** start Excerpt provided **

# Moving out 180G tank



## Johnnyfishtanks (Apr 21, 2010)

so in April im gonna be moving to Prince George . im gonna be tanking my tank with me and a huge UHUAL . im wondering what would the best way and easiest way to take out a 180g tank in and out of my house as i have a very bad back. in pg i should have alot of friends to help me. but here can you put on dolly's what your experience lets hear it


----------



## gklaw (May 31, 2010)

You still have to move it on to a dolly ?! And the dolly better be an appliance dolly.

How did you get it in ?

Theoretically you can pick up a couple of hydraulic lift dollies from Princess Auto and slide you tank onto them. 

I think you greatest challenge is to negotiate the step at you patio door. Your tank is not very far from there.


----------



## ninez (Apr 21, 2010)

Emm.. it only took two guys from KE to deliver the 180G to my place (from alley to basement).

When we had to move Aquaman's 180G, it didn't feel heavy for the FOUR of us.
Bill and I are quite "small".

** end Excerpt provided **
** start Data shown **

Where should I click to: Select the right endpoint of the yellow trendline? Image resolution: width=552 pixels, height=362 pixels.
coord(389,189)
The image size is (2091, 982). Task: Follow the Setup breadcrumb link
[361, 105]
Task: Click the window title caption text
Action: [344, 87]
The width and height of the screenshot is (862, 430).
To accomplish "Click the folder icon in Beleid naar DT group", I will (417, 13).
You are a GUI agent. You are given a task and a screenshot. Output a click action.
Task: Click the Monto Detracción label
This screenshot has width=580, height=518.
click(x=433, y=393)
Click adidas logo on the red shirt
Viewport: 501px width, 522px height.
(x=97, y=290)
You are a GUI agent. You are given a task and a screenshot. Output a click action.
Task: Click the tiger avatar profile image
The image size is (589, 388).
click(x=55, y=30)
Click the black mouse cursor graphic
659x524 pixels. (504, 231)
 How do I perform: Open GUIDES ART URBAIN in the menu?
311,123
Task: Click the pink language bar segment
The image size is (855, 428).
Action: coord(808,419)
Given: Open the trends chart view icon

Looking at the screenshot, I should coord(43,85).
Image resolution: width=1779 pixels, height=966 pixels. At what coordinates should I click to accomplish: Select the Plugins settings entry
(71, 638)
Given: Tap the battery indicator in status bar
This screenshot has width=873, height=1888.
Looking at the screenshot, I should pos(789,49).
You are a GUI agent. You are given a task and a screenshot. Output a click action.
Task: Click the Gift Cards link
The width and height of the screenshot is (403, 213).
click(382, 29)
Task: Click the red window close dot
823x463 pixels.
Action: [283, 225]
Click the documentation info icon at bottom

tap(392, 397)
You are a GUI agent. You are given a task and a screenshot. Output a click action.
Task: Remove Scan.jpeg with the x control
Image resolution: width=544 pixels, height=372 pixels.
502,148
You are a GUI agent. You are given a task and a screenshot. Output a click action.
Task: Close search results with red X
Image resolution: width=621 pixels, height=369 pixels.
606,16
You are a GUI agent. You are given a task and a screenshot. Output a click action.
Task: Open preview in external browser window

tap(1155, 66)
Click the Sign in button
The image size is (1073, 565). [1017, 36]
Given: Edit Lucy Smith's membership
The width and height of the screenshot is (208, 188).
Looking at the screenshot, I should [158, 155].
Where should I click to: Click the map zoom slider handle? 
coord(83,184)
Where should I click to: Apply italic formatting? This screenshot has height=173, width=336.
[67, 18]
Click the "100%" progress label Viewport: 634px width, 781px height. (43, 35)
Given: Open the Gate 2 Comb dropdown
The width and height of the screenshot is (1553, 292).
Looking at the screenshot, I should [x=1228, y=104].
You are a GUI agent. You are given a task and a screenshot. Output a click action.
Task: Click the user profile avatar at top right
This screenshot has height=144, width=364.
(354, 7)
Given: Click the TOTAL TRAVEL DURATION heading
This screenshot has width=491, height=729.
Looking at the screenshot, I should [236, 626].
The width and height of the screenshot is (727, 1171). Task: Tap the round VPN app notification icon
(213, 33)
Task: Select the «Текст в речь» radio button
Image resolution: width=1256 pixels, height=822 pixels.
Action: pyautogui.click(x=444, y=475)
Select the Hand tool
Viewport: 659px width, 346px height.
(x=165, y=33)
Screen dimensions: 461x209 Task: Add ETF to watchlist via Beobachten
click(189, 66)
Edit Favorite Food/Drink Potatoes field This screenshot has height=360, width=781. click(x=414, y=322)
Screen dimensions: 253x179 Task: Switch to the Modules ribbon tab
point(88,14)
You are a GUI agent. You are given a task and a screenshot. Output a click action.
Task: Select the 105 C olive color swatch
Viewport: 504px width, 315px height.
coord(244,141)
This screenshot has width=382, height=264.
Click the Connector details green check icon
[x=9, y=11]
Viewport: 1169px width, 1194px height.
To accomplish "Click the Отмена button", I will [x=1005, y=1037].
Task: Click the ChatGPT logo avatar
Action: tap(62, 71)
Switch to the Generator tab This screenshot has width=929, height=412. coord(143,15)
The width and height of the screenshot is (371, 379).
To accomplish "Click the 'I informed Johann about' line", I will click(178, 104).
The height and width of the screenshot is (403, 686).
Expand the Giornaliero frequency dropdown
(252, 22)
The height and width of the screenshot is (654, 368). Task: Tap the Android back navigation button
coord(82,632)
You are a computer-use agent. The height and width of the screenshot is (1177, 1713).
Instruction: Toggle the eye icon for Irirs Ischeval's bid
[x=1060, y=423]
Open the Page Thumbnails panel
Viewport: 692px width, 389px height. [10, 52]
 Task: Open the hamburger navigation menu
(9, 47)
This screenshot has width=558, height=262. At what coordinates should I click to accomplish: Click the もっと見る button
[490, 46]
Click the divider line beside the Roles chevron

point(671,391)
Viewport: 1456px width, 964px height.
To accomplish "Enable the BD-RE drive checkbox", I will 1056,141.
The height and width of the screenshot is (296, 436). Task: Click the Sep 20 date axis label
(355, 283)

** end Data shown **

Task goal — Reproduce word for word everything in the tank-moving thread from "# Moving out" down to "(May 31, 2010)". Work only from the tank-moving thread and set the material aside.

Response to the task —
# Moving out 180G tank



## Johnnyfishtanks (Apr 21, 2010)

so in April im gonna be moving to Prince George . im gonna be tanking my tank with me and a huge UHUAL . im wondering what would the best way and easiest way to take out a 180g tank in and out of my house as i have a very bad back. in pg i should have alot of friends to help me. but here can you put on dolly's what your experience lets hear it


----------



## gklaw (May 31, 2010)